Torniamo a Serramonacesca (PE), sito che ospita la bellissima Abbazia di san Liberatore e le affascinanti tombe rupestri, alla scoperta di un’altra perla nascosta nel Parco Nazionale della Maiella, l’Eremo di Sant’Onofrio.
Sant’Onofrio – La storia del Santo a cui l’eremo è dedicato affonda le sue radici nella leggenda. Onofrio sarebbe stato il figlio di un re, forse persiano: deciso a servire Dio, avrebbe spontaneamente scelto di abbandonare il regno a cui era destinato per ritirarsi in Egitto, vivendo così da anacoreta per più di sessant’anni. La sua raffigurazione rispecchia questa sua scelta di vita: il corpo completamente nudo è ricoperto solo da una lunga barba che termina ben oltre le ginocchia.
Il dono del silenzio – L’Eremo di Sant’Onofrio si presenta oggi come una chiesetta rupestre, la cui struttura è in parte ricavata dallo sfruttamento della cavità naturale creata da una massa rocciosa sporgente, come è possibile osservare in altri luoghi di culto di questo genere. Si raggiunge con facilità attraverso un percorso che si snoda nella natura del Parco Nazionale e conduce a circa 725 metri di altitudine. Ad accogliere il fedele o il semplice escursionista, dietro la porta di legno chiusa simbolicamente da una chiave che è sempre nella toppa, è un luogo benedetto dal silenzio.
Sulla sinistra si trova l’altare, che dà le spalle alla parete rocciosa; ai lati della statua del Santo, dietro le tende, si cela la parte più affascinante dell’eremo: i suoi spazi originari, completamente immersi nell’oscurità di una grotta. In questa area si trova la cosiddetta “Culla di Sant’Onofrio”, una roccia rettangolare in rilievo rispetto al pavimento, dove i fedeli si stendono chiedendo al santo la guarigione dai dolori di pancia e di ossa. Si dice che qui abbiano riposato i primi eremiti benedettini, provenienti dall’Abbazia di San Liberatore, che trascorrevano del tempo nella solitudine della preghiera.
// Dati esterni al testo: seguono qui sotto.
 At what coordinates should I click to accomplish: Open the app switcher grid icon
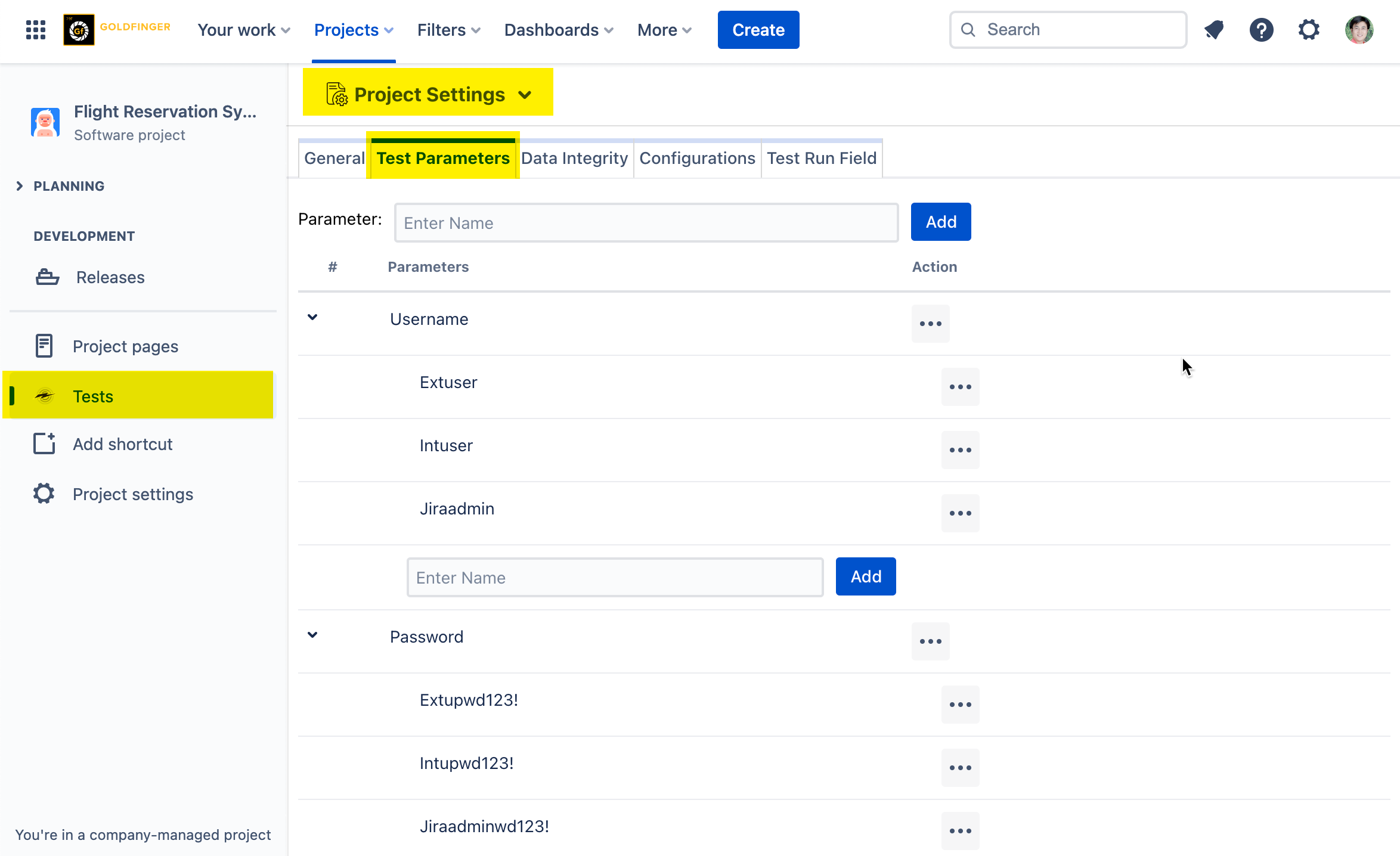(x=36, y=30)
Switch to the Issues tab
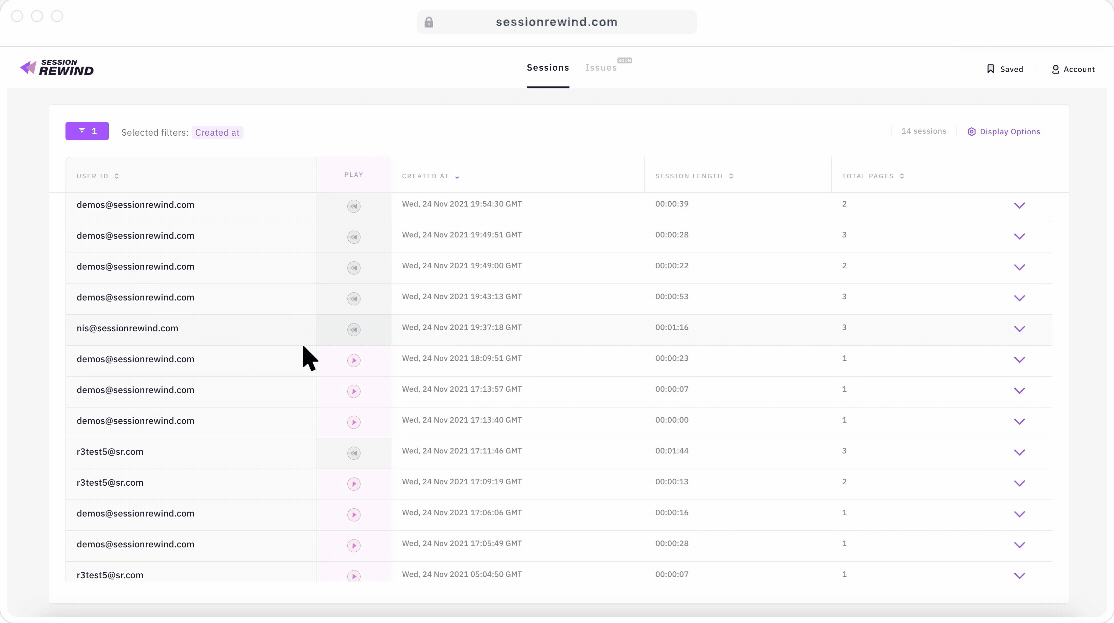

Il “Fuoco di Sant’Onofrio” e la devozione dei serrani – Il Santo anacoreta Onofrio è celebrato ogni anno il 12 giugno. La sera precedente, i suoi devoti accendono una croce luminosa, che sostituisce l’antico rituale di accensione del fuoco, noto con il nome di “Fuoco di Sant’Onofrio. La devozione dei serrani verso il Santo rappresenta il motivo stesso per cui oggi esiste questo piccolo e pacifico luogo. Nel corso dei secoli sono stati infatti i fedeli ad occuparsi di preservare l’eremo e perfino di prestare la propria manodopera volontaria per i lavori di ristrutturazione e di ampliamento, evidenti nell’aspetto delle stanze della parte moderna e della facciata, realizzate nel 1948.